PIV Image of a Speaker

Particle Image Velocimetry (PIV) was applied to measure the flow pattern around a stereo speaker. A section of one of the images is shown, click on it to see a larger image (click your browsers "Stop" button to stop the animation). Since the nature of a speaker is vibration, the PIV system was externally triggered and phase-locked with the frequency of the sound emitted from the speaker (approximately 22 Hz). A function generator was interfaced with the speaker so that a trigger was sent to the PIV synchronizer at the same frequency as the emitted sound. The PIV system was then timed to capture PIV images "in-phase" with the speaker. In this way, multiple velocity fields could be captured at the same point in the vibration cycle of the speaker.

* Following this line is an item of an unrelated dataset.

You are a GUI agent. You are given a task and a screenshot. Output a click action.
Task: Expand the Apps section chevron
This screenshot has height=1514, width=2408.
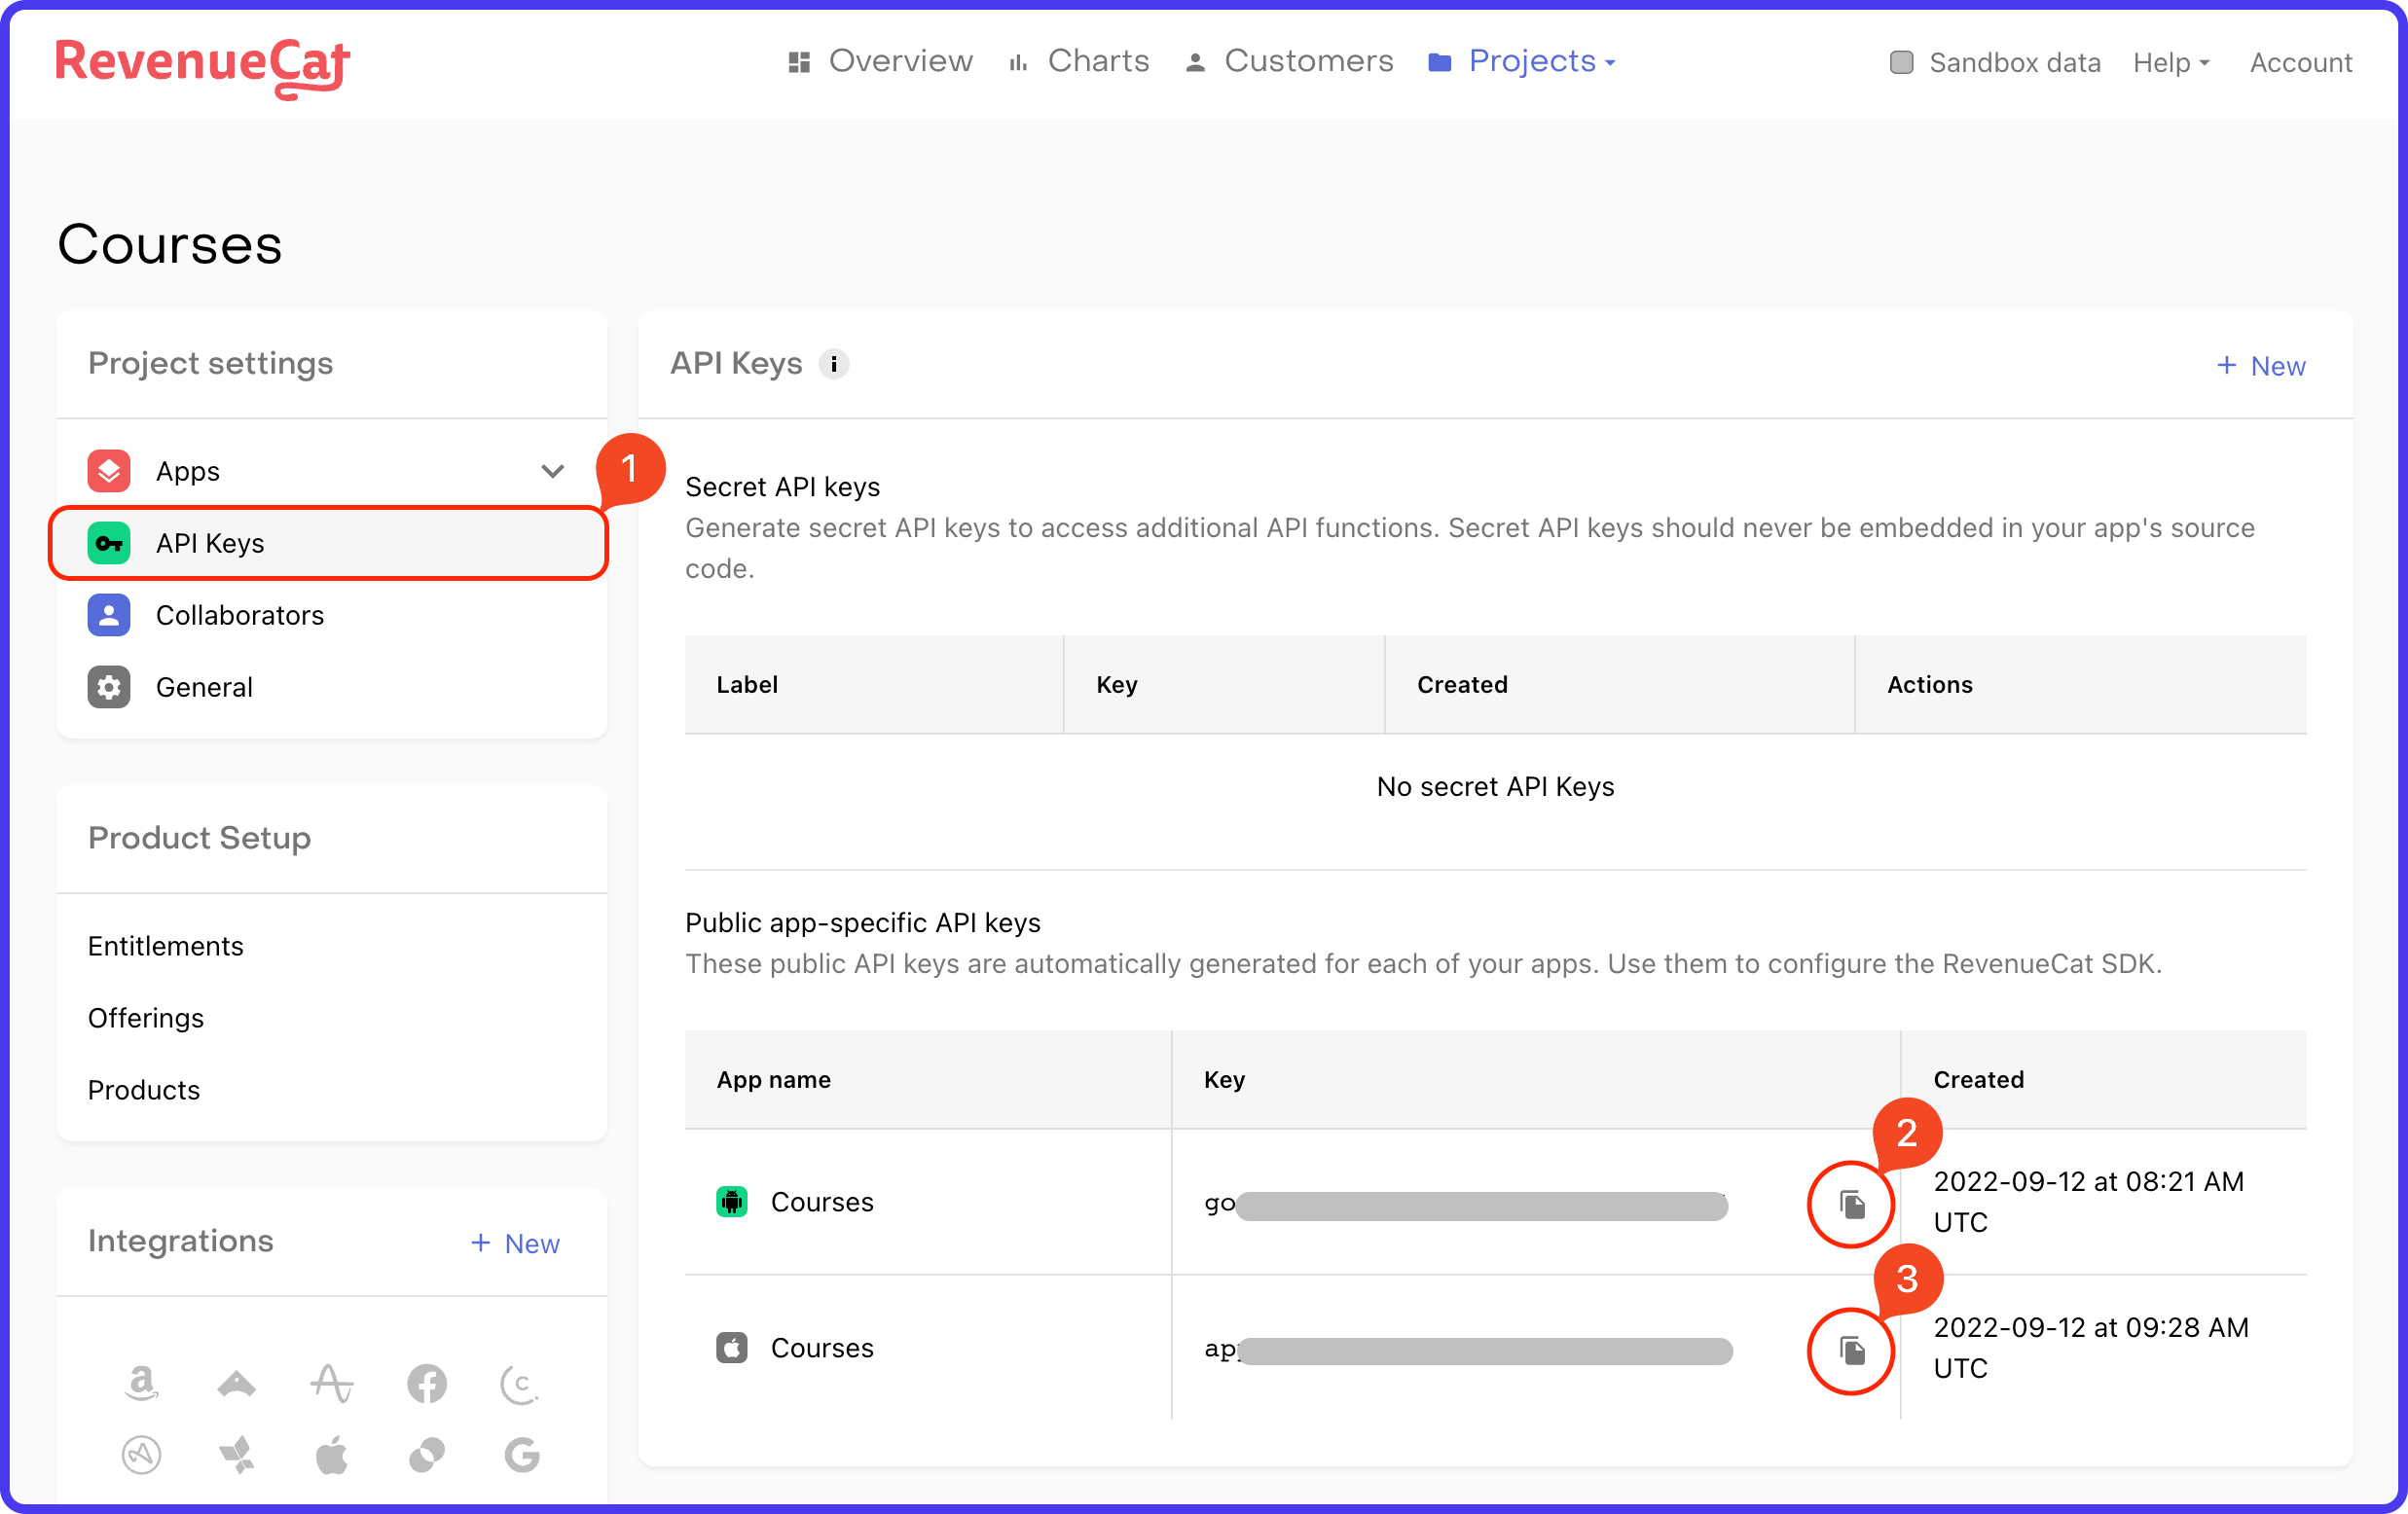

The flow was seeded with water droplets generated from an ultrasonic humidifier; the average size of the seed particles was on the order of 200 nm, which is probably too small for highly accurate velocity (ideally, each individual particle image should encompass at least 2-3 pixels). The size of the speaker was approximately 100 mm in diameter. The light sheet was directed in towards the speaker along the symmetric axis. A TSI 4 megapixel camera was used to capture the PIV images, and the images were analyzed with INSIGHT3G software, where a recursive nyquist scheme was used. The final interrogation spot size was 32 × 32 pixels.

Vectors Overlaid on a PIV Image of a Speaker

The plot shown here (click on it for a larger image) is phase-averaged over 20 vector fields, vectors are overlaid on one of the actual PIV images. Only every 8th vector is displayed in the x-direction. Interestingly, the maximum velocity of 1.2 m/s occurs at the top center of the axis of the speaker, rather than along the axis.